No entanto, ela sinalizou que há outros setores que poderiam se beneficiar de uma melhora significativa, onde há potencial, mas não há implantação suficiente, a exemplo dos ODS que abrangem nenhuma pobreza, fome zero e até mesmo paz, justiça e instituições fortes para reduzir a desinformação.
Escalabilidade da IA surge como principal obstáculo para inovação na Ásia
Ao ser questionado sobre os desafios enfrentados para a inovação na Ásia com vistas a aumentar o bem-estar econômico e social, El Saeed compartilhou o que, para ele, ainda impacta um melhor aproveitamento da IA para auxiliar nessa tarefa e quais estratégias e desbloqueios são necessários.
Conforme disse, a escalabilidade da IA para inovação apresenta-se como um grande, se não o maior obstáculo até então.

- Sobre a tarefa -
De acordo com o trecho, o que El Saeed aponta como um grande, se não o maior, obstáculo para a inovação na Ásia? A listagem provém de uma fonte diferente da do trecho.

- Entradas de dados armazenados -
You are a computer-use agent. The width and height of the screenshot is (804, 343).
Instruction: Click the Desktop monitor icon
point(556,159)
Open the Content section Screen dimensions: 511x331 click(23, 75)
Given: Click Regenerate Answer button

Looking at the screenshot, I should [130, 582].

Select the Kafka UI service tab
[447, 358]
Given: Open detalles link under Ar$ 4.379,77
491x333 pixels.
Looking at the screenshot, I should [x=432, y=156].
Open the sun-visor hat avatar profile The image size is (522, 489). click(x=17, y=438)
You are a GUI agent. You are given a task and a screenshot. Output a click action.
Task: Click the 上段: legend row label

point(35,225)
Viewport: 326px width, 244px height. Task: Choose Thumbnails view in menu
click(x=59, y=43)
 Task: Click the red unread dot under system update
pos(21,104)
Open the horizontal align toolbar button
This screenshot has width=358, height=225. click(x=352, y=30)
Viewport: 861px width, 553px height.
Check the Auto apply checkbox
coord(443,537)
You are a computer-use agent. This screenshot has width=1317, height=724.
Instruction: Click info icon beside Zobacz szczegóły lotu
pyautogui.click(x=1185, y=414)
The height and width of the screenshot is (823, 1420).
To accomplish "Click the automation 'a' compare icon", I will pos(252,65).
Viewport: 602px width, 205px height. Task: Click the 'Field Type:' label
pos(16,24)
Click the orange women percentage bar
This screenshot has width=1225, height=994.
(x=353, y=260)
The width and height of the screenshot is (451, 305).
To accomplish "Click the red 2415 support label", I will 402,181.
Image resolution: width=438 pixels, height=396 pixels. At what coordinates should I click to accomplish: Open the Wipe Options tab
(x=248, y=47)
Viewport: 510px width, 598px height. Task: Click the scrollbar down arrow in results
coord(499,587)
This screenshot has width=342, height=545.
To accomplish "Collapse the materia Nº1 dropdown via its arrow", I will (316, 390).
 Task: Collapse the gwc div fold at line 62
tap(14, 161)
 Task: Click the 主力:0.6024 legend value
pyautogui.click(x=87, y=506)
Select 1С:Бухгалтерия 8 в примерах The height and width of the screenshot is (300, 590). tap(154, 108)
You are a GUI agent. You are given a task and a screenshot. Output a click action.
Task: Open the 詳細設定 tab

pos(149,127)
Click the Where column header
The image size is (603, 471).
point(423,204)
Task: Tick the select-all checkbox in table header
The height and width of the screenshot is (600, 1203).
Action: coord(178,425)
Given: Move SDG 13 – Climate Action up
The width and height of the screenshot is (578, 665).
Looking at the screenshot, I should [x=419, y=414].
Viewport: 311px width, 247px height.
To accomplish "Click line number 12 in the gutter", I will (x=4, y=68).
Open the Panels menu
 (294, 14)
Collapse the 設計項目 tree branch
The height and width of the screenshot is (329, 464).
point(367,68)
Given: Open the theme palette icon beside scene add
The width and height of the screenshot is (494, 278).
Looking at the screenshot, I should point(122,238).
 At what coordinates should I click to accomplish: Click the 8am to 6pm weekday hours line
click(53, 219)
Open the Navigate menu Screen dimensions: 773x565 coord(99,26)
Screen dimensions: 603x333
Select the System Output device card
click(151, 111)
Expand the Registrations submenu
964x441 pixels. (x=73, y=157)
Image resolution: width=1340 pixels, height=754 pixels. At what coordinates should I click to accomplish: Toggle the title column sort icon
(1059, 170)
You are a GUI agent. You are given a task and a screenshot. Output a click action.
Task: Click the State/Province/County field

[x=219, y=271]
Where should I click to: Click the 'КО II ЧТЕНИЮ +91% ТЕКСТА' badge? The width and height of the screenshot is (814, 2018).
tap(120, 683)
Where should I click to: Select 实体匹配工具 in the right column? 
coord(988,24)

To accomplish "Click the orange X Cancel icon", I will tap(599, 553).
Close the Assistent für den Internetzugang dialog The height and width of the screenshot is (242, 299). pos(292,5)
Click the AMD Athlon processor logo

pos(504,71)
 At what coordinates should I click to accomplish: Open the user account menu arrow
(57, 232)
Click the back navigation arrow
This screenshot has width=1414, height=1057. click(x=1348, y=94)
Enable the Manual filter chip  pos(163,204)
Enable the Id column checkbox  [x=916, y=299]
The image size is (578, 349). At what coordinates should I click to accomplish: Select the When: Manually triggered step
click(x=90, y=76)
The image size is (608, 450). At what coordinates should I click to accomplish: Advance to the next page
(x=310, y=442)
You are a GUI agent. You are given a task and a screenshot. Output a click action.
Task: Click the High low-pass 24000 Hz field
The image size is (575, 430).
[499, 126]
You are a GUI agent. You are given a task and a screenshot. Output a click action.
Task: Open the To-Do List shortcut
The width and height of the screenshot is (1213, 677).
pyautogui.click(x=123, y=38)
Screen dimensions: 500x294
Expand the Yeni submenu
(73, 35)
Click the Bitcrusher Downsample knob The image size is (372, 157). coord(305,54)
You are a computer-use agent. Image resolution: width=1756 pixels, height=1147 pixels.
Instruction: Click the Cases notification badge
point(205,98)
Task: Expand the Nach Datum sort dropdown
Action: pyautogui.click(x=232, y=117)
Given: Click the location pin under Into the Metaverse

- Resposta à tarefa -
A escalabilidade da IA para inovação.